When U.S. District Judge Henry Wingate—the court's black-robed, baritone-pitched voice of authority—granted the defense a 15-minute recess to review case history, Seale sat still and looked at the ground.

One month earlier, on Jan. 24, 2007, a federal jury had indicted Seale for two counts of kidnapping and one count of conspiracy leading to the deaths of Charles Moore and Henry Dee, the 19-year-olds beaten by members of the Ku Klux Klan in the Homochitto National Forest and then drowned in a backwater of the Mississippi River in 1964. The prosecutors believe that Seale chose Dee and Moore because they thought Dee, who had just returned from living in Chicago, was involved in civil rights activity in the area.

Five days later, in a packed courtroom on a lower level of the Eastland Building, U.S. Magistrate Judge Linda Anderson denied bond to Seale, stating, "Neither the weight of the crime nor its circumstances have been diminished by the passage of time."

It had been 42 years and eight months since Dee and Moore died, the longest wait for a case to be successfully tried in a civil rights era killing.

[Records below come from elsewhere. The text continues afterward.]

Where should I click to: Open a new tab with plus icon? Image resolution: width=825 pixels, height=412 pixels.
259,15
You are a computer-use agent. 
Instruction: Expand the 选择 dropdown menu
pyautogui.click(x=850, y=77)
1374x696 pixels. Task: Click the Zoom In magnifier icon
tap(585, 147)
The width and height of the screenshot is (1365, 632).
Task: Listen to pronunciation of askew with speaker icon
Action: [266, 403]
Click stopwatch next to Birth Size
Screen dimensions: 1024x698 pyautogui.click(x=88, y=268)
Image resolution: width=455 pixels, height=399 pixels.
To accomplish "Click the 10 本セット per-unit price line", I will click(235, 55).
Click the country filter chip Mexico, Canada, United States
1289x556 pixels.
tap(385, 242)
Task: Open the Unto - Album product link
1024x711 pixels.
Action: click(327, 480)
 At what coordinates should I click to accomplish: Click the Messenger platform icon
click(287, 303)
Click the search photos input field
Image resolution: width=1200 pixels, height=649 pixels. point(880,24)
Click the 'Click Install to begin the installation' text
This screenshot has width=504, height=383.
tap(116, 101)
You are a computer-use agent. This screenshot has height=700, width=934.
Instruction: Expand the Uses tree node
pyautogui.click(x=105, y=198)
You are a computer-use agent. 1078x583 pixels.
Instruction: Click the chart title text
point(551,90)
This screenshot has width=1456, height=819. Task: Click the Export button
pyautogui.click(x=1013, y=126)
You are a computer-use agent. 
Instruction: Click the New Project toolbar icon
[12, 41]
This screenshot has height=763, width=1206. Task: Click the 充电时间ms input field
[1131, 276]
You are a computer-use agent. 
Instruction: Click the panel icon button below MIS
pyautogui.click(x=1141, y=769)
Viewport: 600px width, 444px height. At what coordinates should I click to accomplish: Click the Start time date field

Dunn Lampton, the U.S. attorney who re-opened the case against Seale in 2005, now sat 50 feet from the defendant, along with his legal team from the Civil Rights Division of the Department of Justice: Special Litigation Counsel Paige Fitzgerald and Trial Attorney Eric Gibson. One day after the grand jury indictments, Lampton stood alongside U.S. Attorney General Alberto Gonzales and FBI Director Bob Mueller in Washington, D.C., to announce the charges. As he did then, on Jan. 25, 2007, he let his colleagues do the talking in the courtroom. Fitzgerald, the quick-lipped, short-cropped lawyer of blonde hair and dark suits, emerged early as the voice of the prosecution.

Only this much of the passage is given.